TASK ITEM
In the copy, include all of the listing exactly and none of its pictures.

MATERIAL FOR THIS TASK
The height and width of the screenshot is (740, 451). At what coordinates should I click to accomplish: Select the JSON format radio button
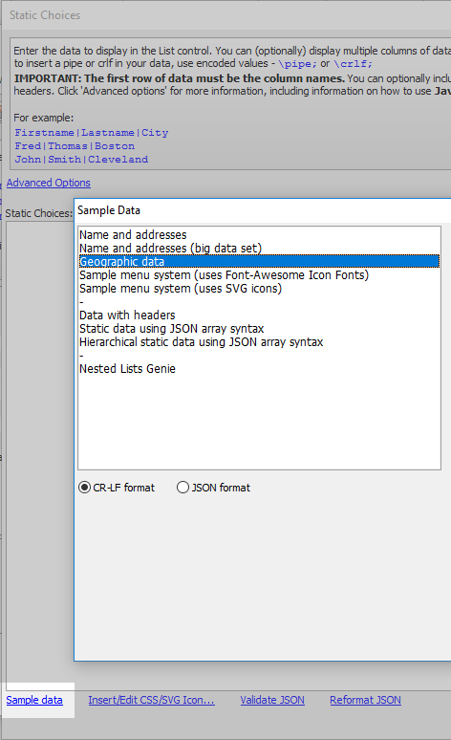pos(183,488)
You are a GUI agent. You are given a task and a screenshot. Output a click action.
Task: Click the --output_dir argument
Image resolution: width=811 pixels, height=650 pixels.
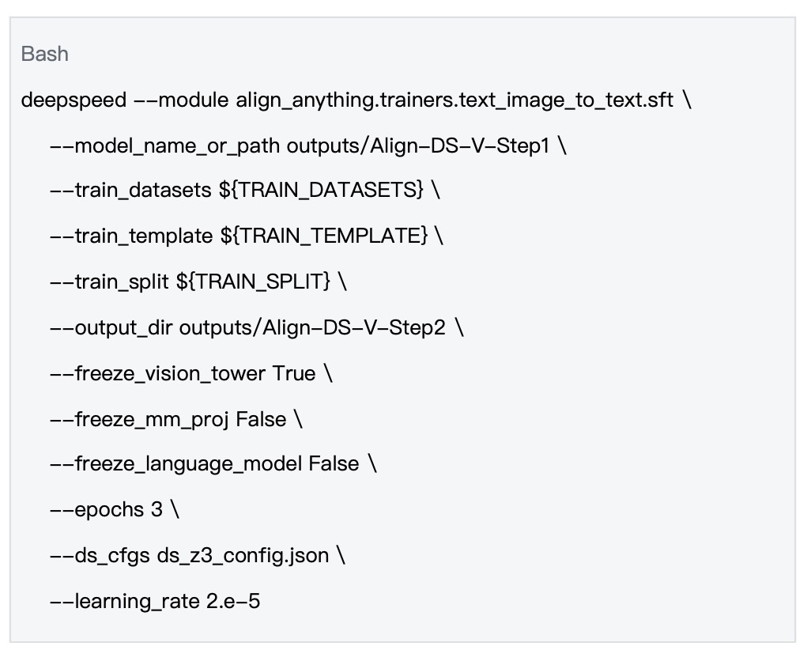coord(111,327)
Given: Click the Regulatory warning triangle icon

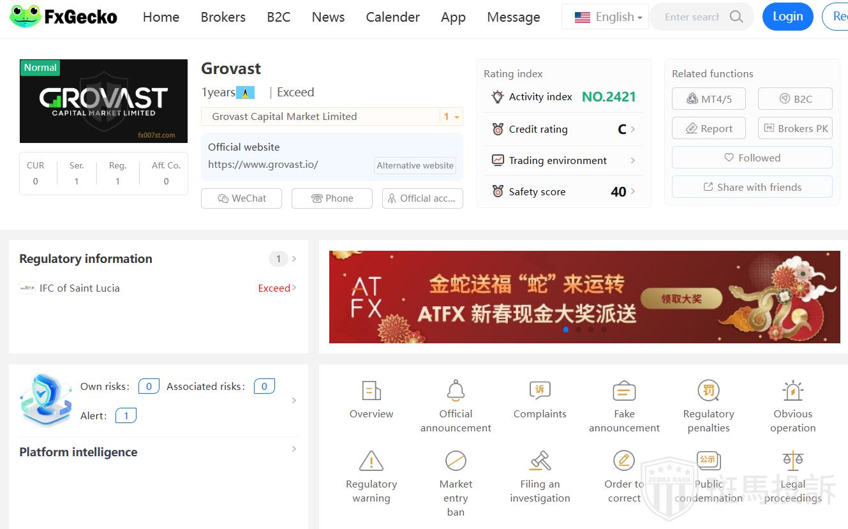Looking at the screenshot, I should pos(371,461).
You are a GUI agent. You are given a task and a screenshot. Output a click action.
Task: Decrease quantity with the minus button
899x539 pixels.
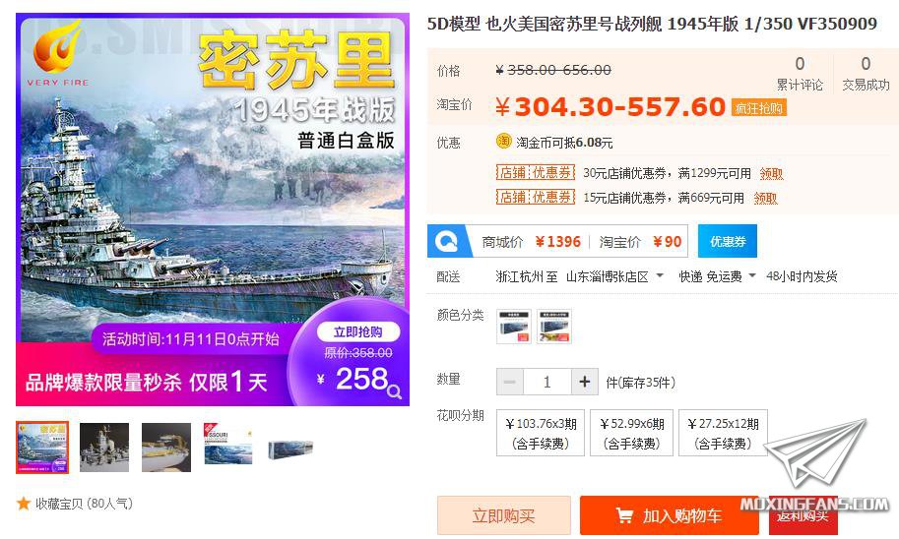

TASK OUTPUT
The height and width of the screenshot is (740, 451). At what coordinates should I click to accomplish: Select the JSON format radio button
pos(183,488)
You are a GUI agent. You are given a task and a screenshot. Output a click action.
Task: Click the --output_dir argument
Image resolution: width=811 pixels, height=650 pixels.
coord(111,327)
Given: Click the Regulatory warning triangle icon

Looking at the screenshot, I should pos(371,461).
You are a GUI agent. You are given a task and a screenshot. Output a click action.
Task: Decrease quantity with the minus button
899x539 pixels.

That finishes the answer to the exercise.